Today, as we gather this afternoon to commemorate the second movement of the Paschal Symphony, this idea continues.  There is no "ordinary" entrance; I'll have more to say on that in a moment.  But when the priest first speaks, it is not to give an "Opening Prayer."  The rubrics are very specific that the priest offers this first prayer "with hands joined" rather than the using the orans gesture normally used for an opening prayer?  Why?  Because this prayer today is NOT an opening prayer; the celebration TODAY is a continuation of the celebration begun last night.  At the end of this afternoon's service, notice again that there is no final blessing or dismissal; the ministers simply leave the sanctuary.

Personally, several things always "grab" me about today's service.  First, at the outset, the priests and deacons prostrate ourselves in prayer.  No other gesture or posture is as profound in our liturgy, in my opinion.  It is an act of total surrender.  To be vested as a minister of the Gospel and then, in the presence of the People of God, to lie down before God is a most awesome and vulnerable moment.  For me, I am reminded of the only other time I did this: at the Mass of Ordination when I was ordained a deacon.  At ordination, and now on every Good Friday, I prostrate myself before God the people I have been ordained to serve.  As I said, nothing is more awesome and vulnerable.

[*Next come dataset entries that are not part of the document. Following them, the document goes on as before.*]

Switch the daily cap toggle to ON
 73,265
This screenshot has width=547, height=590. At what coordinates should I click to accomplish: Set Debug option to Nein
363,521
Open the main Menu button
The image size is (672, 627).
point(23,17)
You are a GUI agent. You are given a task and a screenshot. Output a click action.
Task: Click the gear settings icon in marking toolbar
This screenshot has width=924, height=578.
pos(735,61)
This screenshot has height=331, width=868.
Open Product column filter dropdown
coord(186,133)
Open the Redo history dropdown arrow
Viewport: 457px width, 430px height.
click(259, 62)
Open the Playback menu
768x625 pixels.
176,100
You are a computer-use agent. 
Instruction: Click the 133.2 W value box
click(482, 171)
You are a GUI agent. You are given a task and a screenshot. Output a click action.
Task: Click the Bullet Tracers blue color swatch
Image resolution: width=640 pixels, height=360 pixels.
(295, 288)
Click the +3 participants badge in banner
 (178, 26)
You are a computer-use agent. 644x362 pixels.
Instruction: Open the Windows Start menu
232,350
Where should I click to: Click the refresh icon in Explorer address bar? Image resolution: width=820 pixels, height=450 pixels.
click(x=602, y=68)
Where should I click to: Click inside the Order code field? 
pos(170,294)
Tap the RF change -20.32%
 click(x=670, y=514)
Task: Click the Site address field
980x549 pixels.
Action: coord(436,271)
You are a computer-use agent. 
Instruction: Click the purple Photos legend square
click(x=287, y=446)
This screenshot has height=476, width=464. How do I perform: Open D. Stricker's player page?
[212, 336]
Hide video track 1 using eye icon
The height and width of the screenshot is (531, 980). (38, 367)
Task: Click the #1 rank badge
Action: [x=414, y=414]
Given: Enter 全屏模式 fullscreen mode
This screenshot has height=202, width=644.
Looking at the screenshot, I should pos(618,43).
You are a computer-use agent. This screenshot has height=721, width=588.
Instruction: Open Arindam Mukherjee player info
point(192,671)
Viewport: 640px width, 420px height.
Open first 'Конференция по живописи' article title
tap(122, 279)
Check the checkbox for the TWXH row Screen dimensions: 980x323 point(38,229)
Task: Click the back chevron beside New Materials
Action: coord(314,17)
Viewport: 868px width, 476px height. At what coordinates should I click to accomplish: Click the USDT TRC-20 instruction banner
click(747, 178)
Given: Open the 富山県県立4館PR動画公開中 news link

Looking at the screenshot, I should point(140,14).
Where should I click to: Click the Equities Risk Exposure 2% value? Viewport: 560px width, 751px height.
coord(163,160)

Second, there is the sense I spoke of above that this is not a "new" service, but that we are simply entering a new phase of the sacred worship initiated last night.  In many monasteries and convents, and now even in some parishes, people don't leave after the Holy Thursday celebration.  Often serving in shifts throughout the night, people are in constant prayer and adoration awaiting today's movement to commence.  They will remain after today's movement, in prayer and adoration, until the solemn Easter Vigil tomorrow night on Holy Saturday.  One Paschal Symphony in three movements.

Third is the Rite of Communion celebrated during the service today.  This is the one day of the entire year in which Mass is not to be celebrated, which would mean, normally, that communion would not be received.  As one writer has put it very well, it is a day in which we should feel a "Eucharistic hunger" as Christ is in the tomb and we await Resurrection.  For many centuries, in fact, communion was NOT received in Catholic churches.  With the exception of those sick, imprisoned, or otherwise unable to attend Mass itself, communion should not be received outside of Mass, although bishops may make other decisions based on their assessment of pastoral need.  I was once assigned as deacon to a Cathedral parish in the Midwest.  After the Good Friday service, a lady approached me in great agitation.  She was a visitor from Eastern Europe, and she asked me to confirm whether or not this church was a Catholic Church.  I assured her that it was, and that, in fact, it was the Cathedral church of the diocese.  She seemed a bit relieved, but even more confused.  I asked her what was wrong.  She told me that in her part of the world, Catholic churches did NOT distribute communion on Good Friday, in honor of Christ's passion and death.  She was concerned that perhaps she had mistakenly come to a Protestant church and that she had "missed" a Catholic celebration.  So, I ponder whether the liturgical reforms of Holy Week initiated in the 1950's by Pope Pius XII might not have gone too far by introducing a Rite of Communion outside of Mass into the Good Friday service.  This is a good day, and good opportunity, to experience the void left by Christ between his death and his resurrection.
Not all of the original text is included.